**Page text**
To assess cause-specific mortality in a competing risks framework, we performed a register-based, case–control study of 617 homeless men and an age-matched control group of 1240 men from the general population that were followed for 10 years between 2004 and 2014. Cox proportional hazards model was used to calculate HR for death and a competing risks model to calculate sub-HRs (sHR) for cause-specific death.


During the follow-up, 45.0% of the homeless died compared with 10.5% of controls (HR 5.38, 95% CI 4.39 to 6.59). The risk of death was particularly elevated for the homeless aged ≤50 years (HR 10.3, 95% CI 7.0 to 15.2). External causes caused 34% of the deaths (sHR 11.2, 95% CI 6.8 to 18.2), but also deaths from medical causes were common (sHR 3.6, 95% CI 2.9 to 4.6). Age and somatic hospitalisation were significant predictors of death both among homeless and controls. Educational attainment, marital status, employment and psychiatric hospitalisation were significant predictors of mortality among the controls, but not among the homeless.

**Required action 1**
In the mortality study summary, what percentage of the homeless men died during the follow-up?
**Required action 2**
Reproduce the stretch of the mortality study summary from "To assess cause-specific" through "for cause-specific death.".

**Raw data**
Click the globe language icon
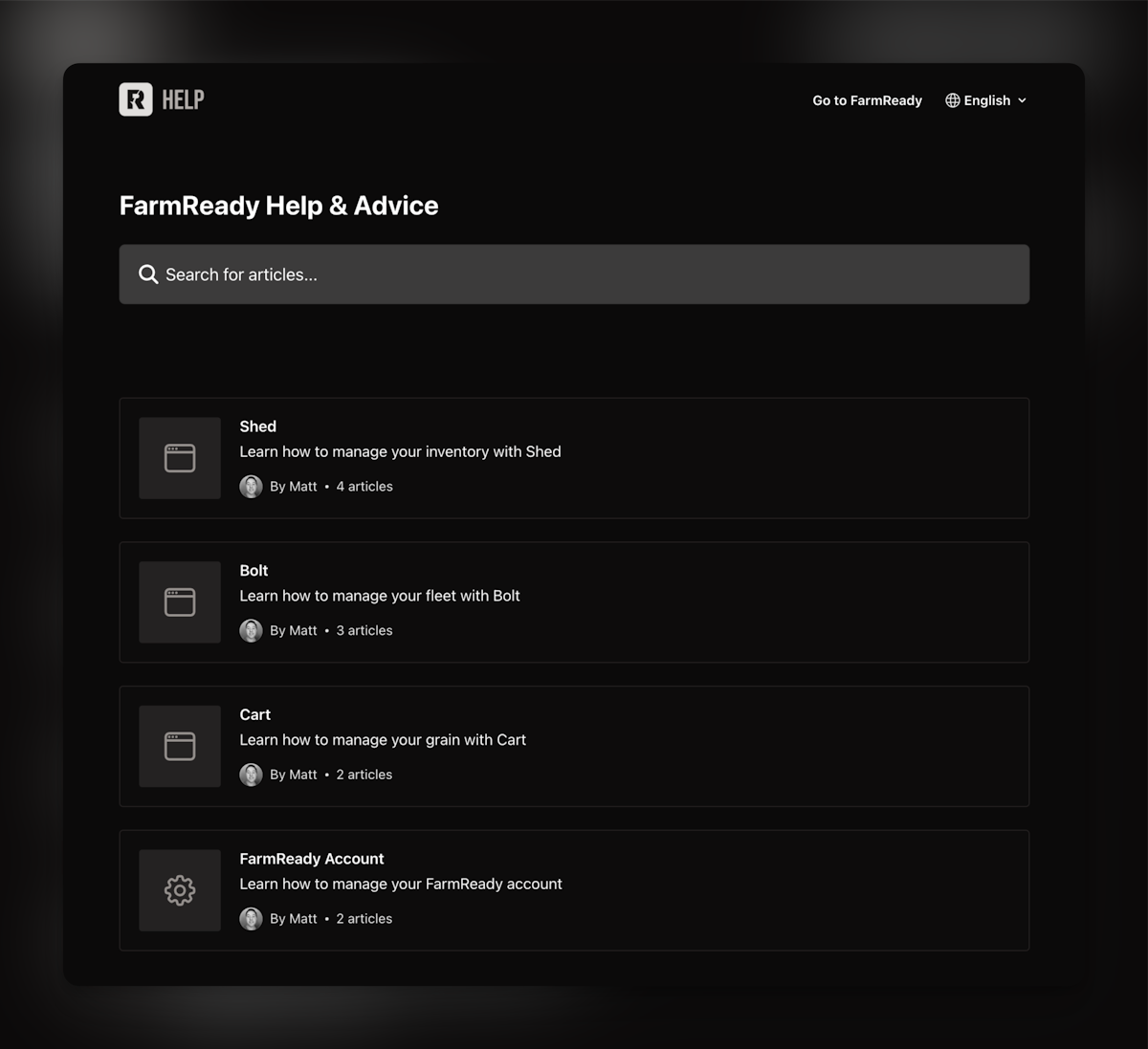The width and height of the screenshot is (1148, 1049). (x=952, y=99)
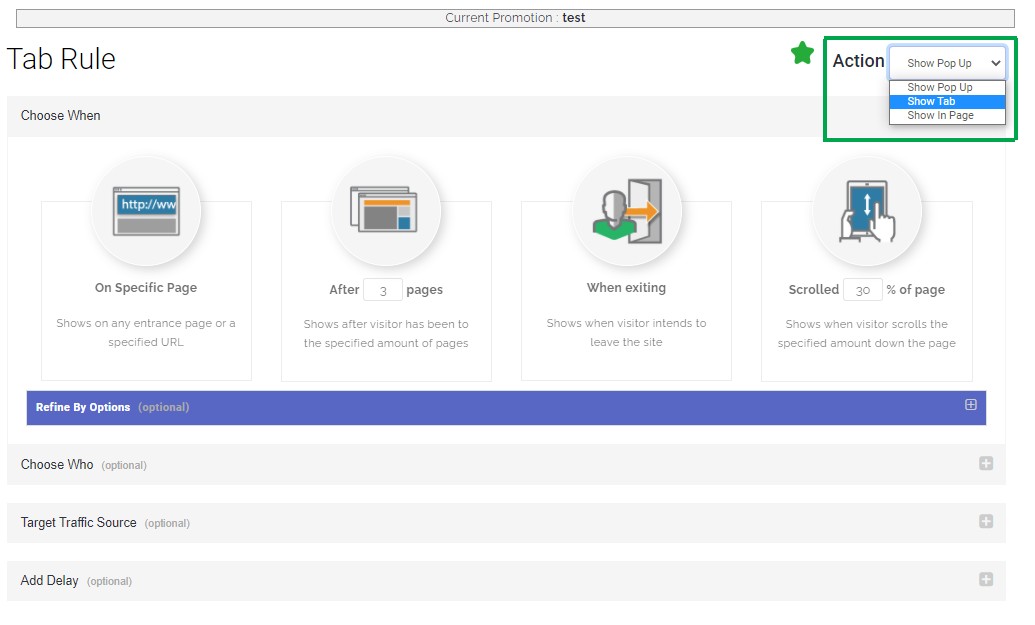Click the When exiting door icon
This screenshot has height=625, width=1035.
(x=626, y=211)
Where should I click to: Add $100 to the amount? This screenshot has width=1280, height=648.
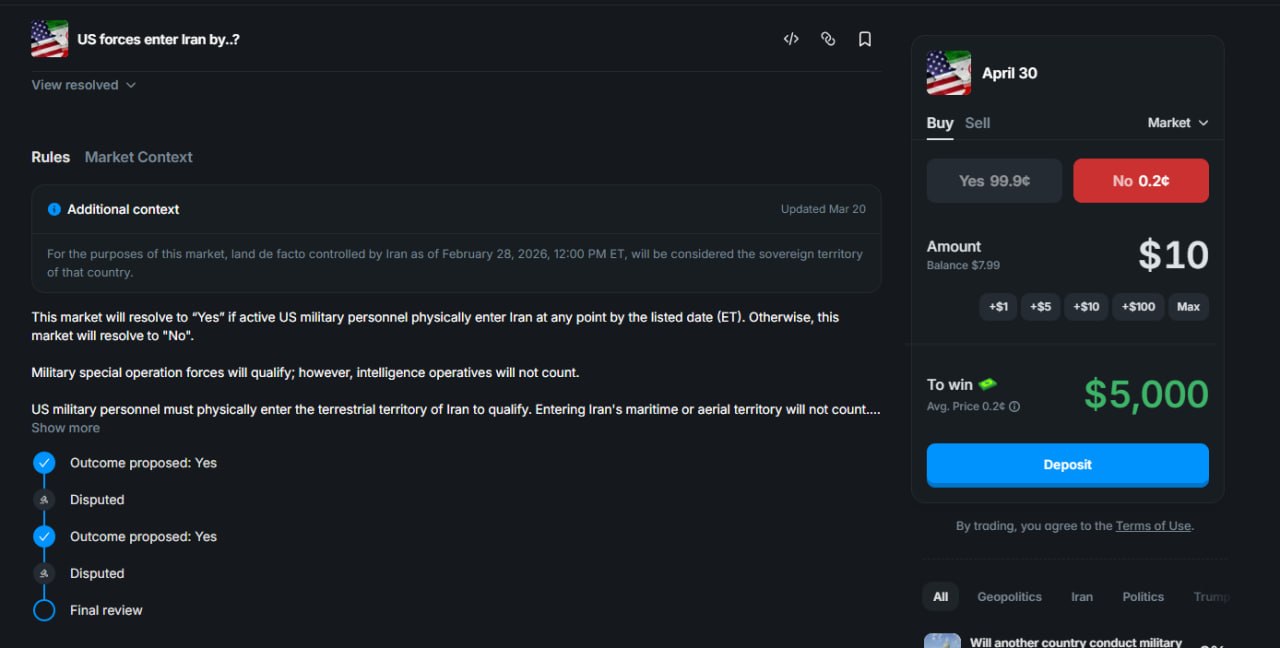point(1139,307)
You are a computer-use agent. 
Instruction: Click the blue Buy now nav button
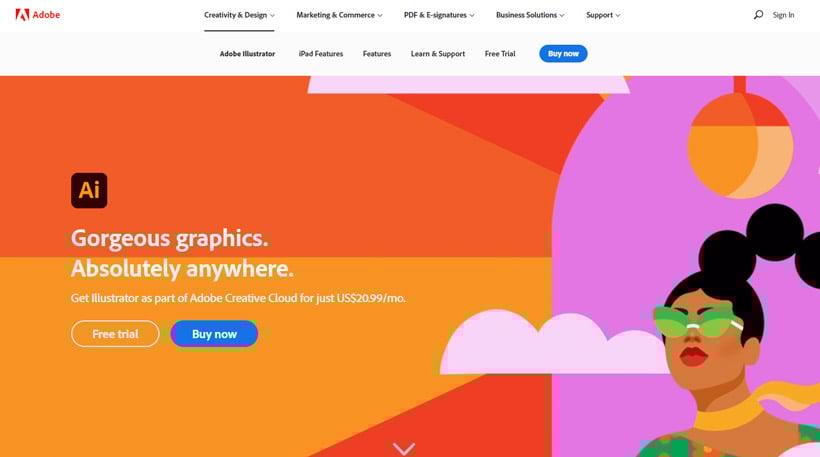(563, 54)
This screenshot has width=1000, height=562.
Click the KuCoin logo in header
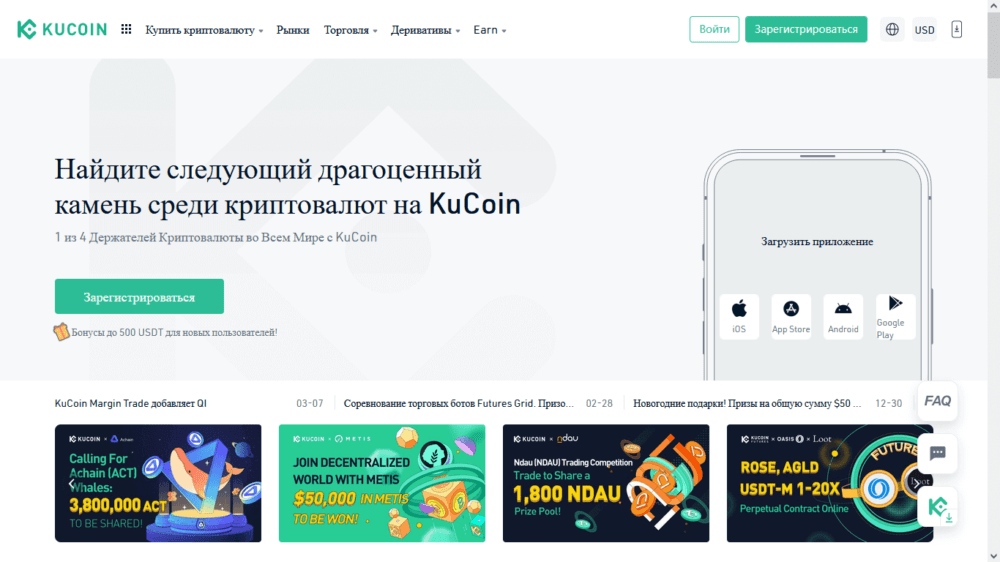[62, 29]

**Problem solution 1**
45.0%

**Problem solution 2**
To assess cause-specific mortality in a competing risks framework, we performed a register-based, case–control study of 617 homeless men and an age-matched control group of 1240 men from the general population that were followed for 10 years between 2004 and 2014. Cox proportional hazards model was used to calculate HR for death and a competing risks model to calculate sub-HRs (sHR) for cause-specific death.